A way around this difficulty was pioneered at the Institute of Oceanographic Sciences in Surrey. Instead of using vertical echo sounding, they developed a sidescan sonar in which the sound pulses are emitted sideways in two slanting fans, one on either side of the ship and at right angles to its course. The outer edges of these fans brush irregularities on the seabed as far away as 30 kilometres. The returning echoes, since they do not come merely from a single point directly beneath the vessel’s keel, are complex and take skill and experience to interpret. Yet the profile which emerges from the plotters provides by far the clearest imagery yet possible of a continuous swathe of seabed, certainly on a cost-effective scale. GLORIA’s efficiency is striking. In good conditions and with the ship travelling at 8 or more knots it can reveal a strip of seabed 60 kilometres wide. In twenty-four hours this amounts to mapping more than 20,000 km2, or an area the size of Wales.

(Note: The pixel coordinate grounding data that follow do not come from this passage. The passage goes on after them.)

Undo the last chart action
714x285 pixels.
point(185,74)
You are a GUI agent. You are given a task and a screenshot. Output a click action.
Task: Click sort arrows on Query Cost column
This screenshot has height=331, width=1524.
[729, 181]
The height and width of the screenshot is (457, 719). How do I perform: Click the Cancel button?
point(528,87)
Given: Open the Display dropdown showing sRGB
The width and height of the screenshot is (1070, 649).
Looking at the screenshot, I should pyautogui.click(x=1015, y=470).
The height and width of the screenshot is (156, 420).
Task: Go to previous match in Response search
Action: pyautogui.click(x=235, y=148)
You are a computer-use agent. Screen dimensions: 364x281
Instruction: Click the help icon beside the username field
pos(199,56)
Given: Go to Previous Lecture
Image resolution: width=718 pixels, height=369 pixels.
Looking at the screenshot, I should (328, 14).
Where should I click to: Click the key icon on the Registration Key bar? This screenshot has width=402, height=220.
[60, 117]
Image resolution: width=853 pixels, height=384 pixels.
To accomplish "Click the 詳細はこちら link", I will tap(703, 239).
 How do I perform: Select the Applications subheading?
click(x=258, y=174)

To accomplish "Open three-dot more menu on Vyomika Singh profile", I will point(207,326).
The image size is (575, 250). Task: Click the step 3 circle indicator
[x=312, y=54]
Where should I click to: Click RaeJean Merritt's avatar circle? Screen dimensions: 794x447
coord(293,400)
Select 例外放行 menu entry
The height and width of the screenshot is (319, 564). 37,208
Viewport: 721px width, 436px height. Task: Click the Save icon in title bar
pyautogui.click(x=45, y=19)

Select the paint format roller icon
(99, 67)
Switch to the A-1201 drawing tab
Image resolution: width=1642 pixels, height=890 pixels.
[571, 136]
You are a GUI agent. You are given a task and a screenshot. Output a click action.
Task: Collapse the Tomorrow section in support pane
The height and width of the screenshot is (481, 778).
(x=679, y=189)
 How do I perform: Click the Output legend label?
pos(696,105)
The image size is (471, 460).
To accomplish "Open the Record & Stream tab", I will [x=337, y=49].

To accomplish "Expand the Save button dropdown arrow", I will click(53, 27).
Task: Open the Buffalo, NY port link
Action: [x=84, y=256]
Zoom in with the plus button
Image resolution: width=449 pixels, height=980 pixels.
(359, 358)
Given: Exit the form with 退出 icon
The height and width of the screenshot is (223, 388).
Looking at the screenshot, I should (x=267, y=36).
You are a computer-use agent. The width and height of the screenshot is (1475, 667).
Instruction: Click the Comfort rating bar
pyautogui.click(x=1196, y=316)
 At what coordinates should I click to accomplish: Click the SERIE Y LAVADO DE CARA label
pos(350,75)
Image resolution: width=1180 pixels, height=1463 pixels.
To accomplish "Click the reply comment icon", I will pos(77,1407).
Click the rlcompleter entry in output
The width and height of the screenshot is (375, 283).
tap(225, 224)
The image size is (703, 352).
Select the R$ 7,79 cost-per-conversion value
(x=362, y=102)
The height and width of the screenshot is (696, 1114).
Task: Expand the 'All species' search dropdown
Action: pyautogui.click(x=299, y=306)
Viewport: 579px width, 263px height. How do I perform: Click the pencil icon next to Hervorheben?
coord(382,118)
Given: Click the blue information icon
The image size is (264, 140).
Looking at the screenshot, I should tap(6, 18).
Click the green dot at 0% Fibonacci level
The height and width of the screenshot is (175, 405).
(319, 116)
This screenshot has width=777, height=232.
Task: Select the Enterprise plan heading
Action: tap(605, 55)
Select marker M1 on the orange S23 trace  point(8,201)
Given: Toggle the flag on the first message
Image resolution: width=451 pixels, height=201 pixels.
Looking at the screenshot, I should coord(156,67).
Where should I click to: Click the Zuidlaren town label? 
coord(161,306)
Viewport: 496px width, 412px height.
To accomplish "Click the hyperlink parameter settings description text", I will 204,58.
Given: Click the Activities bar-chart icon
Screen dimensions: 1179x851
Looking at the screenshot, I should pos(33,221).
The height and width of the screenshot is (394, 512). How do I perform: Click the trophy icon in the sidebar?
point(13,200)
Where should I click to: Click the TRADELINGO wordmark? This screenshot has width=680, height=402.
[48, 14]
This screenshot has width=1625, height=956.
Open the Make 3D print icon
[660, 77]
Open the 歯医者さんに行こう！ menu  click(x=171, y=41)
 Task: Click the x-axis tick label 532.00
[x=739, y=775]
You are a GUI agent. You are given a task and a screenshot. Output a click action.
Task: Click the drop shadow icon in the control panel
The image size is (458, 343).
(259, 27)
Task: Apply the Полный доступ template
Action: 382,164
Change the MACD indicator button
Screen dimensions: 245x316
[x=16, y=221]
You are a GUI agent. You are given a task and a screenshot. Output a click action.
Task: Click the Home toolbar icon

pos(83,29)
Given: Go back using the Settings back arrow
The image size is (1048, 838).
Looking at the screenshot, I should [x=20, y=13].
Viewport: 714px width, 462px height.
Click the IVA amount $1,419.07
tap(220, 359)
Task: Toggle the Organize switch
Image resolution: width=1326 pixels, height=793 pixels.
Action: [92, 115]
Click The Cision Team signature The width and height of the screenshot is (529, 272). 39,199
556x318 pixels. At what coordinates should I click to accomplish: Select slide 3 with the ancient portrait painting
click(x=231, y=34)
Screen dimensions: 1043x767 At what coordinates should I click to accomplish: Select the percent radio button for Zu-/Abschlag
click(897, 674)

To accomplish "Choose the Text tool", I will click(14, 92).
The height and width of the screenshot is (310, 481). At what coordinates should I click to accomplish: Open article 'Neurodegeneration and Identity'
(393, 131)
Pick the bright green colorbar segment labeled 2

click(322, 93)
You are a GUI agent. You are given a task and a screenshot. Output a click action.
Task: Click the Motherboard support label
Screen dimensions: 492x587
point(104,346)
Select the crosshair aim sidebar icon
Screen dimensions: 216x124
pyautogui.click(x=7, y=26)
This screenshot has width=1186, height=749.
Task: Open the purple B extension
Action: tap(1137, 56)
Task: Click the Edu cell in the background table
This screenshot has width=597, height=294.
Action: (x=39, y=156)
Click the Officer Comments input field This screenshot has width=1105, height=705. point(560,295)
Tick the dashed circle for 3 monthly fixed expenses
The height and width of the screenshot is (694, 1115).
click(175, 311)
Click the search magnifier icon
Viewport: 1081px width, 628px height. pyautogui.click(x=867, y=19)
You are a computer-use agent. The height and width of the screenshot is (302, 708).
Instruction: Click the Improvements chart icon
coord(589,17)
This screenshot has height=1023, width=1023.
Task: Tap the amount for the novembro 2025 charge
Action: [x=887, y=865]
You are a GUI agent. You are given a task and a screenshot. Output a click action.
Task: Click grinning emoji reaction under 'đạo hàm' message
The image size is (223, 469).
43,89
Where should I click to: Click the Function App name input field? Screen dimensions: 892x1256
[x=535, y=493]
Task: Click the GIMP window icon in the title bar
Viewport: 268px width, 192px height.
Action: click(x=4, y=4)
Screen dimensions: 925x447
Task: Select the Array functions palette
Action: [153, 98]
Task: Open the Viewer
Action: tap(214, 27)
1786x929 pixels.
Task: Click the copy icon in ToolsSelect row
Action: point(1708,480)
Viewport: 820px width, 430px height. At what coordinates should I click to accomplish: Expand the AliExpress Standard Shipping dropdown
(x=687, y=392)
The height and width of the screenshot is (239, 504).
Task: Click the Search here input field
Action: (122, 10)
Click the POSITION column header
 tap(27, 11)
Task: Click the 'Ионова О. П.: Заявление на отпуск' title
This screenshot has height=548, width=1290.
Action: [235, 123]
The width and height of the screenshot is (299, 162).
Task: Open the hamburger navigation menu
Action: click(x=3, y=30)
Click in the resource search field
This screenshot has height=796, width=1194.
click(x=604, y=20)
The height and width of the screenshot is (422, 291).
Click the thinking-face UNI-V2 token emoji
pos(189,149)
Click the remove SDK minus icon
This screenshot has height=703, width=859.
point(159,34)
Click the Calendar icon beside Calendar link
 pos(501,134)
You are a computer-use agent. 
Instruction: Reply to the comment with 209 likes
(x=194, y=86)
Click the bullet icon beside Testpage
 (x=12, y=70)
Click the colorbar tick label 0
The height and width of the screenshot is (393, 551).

This cruise in the Farnella is one of a series at the end of a great project on the part of the US to map the 200-mile EEZ around all 19,924 km of its coastline. The EEZ of the continental US has already been mapped, including Alaska and the Aleutian Islands. Now Farnella is working away at the Hawaiian Chain. As the scientists aboard keep telling me, only the GLORIA system could have covered such an area, and even that has taken ten years.
Such things are explained as the ship bounces and judders through seasonal Pacific rollers on her way to the survey area. On and off a tropic sun blazes the sea to a luminous indigo across which flying fish skip and glide. In the intermittent bursts of sunlight there is a stampede of scientists up on to the deck where they grill themselves on towels, redolent of coconut oil. December! Hawaii! Field trips sometimes throw in for free the costly ingredients of other people’s holidays. They are watched by two boobies clumsily slithering on the button atop the radar mast while a small albatross flies elegant, mournful rings around Farnella. On successive days of watching I never once saw it move its wings, only soar and tilt in any direction and at any speed into the headlong breeze while keeping pace with the ship. It looked as though it knew by heart a map of the ocean’s surface, a map no man will ever make.
Time was spent checking the various instruments which were soon to be lowered into the sea and towed behind us. First of all GLORIA itself: a large yellow torpedo lined inside with banks of transponders precisely angled to give the correct fan-shaped pulse. It sits in a hydraulic cradle directly over the ship’s stern. From time to time technicians climb up to tighten a nut and pat it protectively. Even without its cable it is worth nearly half a million pounds. There is spare cable but only one GLORIA aboard. ‘We don’t even like to think about that,’ is the response to the obvious ‘What if?’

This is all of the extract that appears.